Развертывание самокритики помогло в 1928 г. провести чистку в некоторых партийных организациях (наиболее известными были «дела» областных и городских парторганизаций Смоленска и Астрахани), где были обнаружены серьезные случаи коррупции и морального разложения. Кампания самокритики послужила тем «предмостным укреплением», с которого Сталин повел наступление на новые очаги сопротивления своей политике.
В середине 1928 г. антисталинистская оппозиция была очень сильна, по крайней мере на бумаге. В нее входили председатель Совнаркома, значительная часть профсоюзных руководителей, группировавшихся вокруг Томского, и руководящая группа Московского партийного комитета, включая почти всех секретарей райкомов. Помимо этого, оппозиционеры контролировали ряд центральных органов печати, начиная с «Правды». В их числе были трое из девяти членов Политбюро; по крайней мере еще один, Калинин, председатель ВЦИК и всегдашний сторонник политики, учитывающей интересы крестьянства, колебался. Сталин поэтому постарался избежать открытого столкновения. Он пошел на компромисс. Новый Пленум ЦК в июле стал свидетелем весьма жарких дебатов, но завершился единодушным принятием резолюции, которая, по сути дела, признавала правоту бухаринских тезисов. В ней отмечалась опасность разрыва между городом и деревней, осуждались наиболее грубые методы, применявшиеся в ходе заготовительной кампании, высказывалось намерение как можно скорее преодолеть отсталость сельского хозяйства и на первый план выдвигалась задача оказания помощи крестьянину-единоличнику, мелкому или среднему. На практике, к сожалению, меры, принятые для уменьшения нажима на село, носили ограниченный характер и были запоздалыми: речь шла о повышении цен и ввозе из-за границы ограниченного количества зерна.

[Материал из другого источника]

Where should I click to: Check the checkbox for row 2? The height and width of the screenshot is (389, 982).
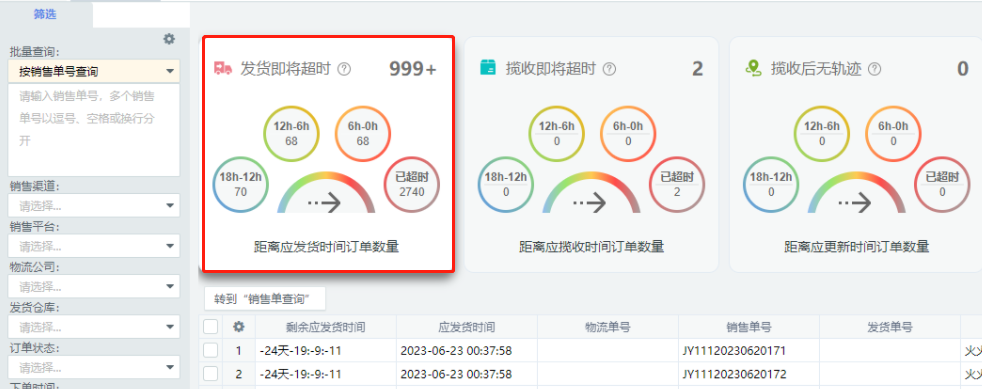tap(211, 374)
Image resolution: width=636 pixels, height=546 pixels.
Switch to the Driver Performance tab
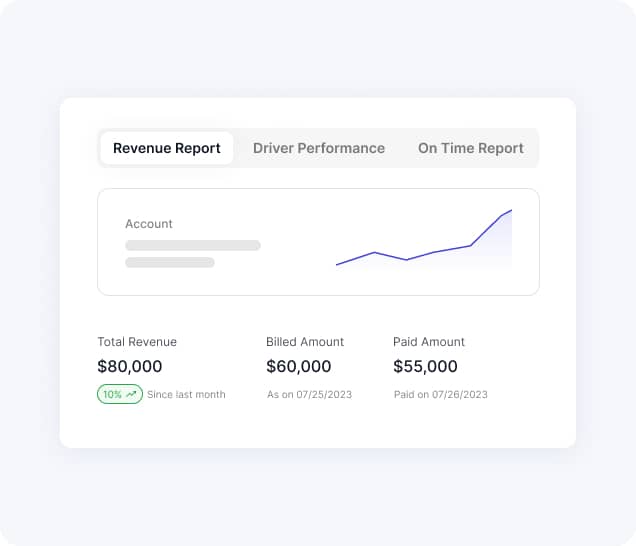[x=319, y=148]
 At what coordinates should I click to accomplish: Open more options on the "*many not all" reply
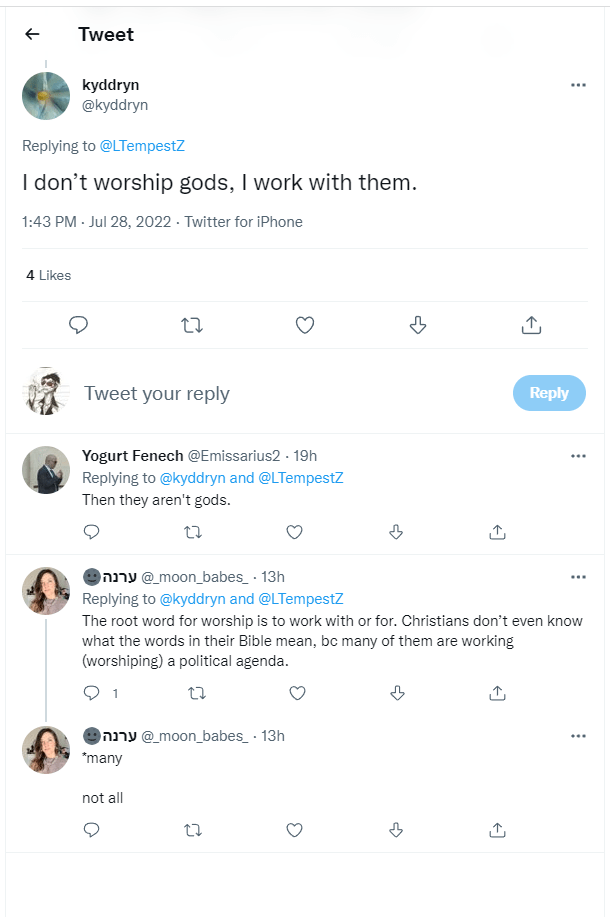tap(578, 736)
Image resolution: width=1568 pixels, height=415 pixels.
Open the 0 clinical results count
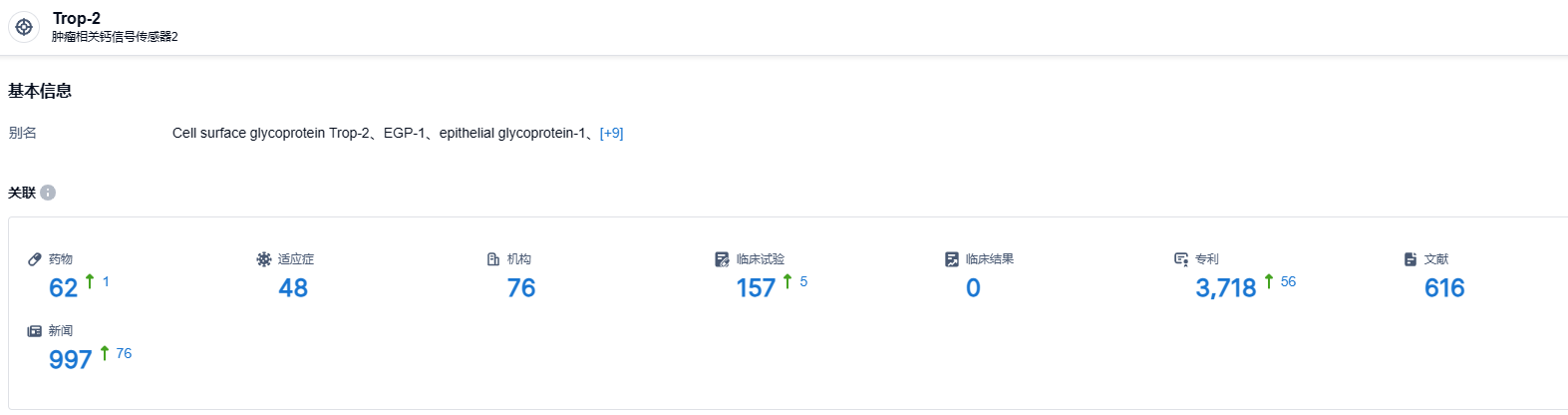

Июльский Пленум был поэтому расценен внешними наблюдателями как поражение Сталина: так истолковали его меньшевики за границей, Троцкий в Алма-Ате, различные наблюдатели, находившиеся в Москве. К середине 1928 г. Сталин, как считали, был наиболее близок к поражению. В то же время тайная проба сил, какой явились дебаты на Пленуме ЦК – а к ним обе стороны готовились заранее, – показала, что такое предположение маловероятно. Сталинская группировка была явно сильнее. Его противники оставались в меньшинстве. Бухарин понимал это. Перед самым окончанием пленума он даже пошел на тайную встречу с Каменевым, организованную Сокольниковым, чтобы обеспечить себе поддержку или хотя бы нейтралитет побежденной оппозиции. Точно озаренный внезапным откровением, он говорил своему собеседнику о Сталине как о новом Чингисхане, который не остановится перед насильственным устранением всех своих прежних товарищей и соперников.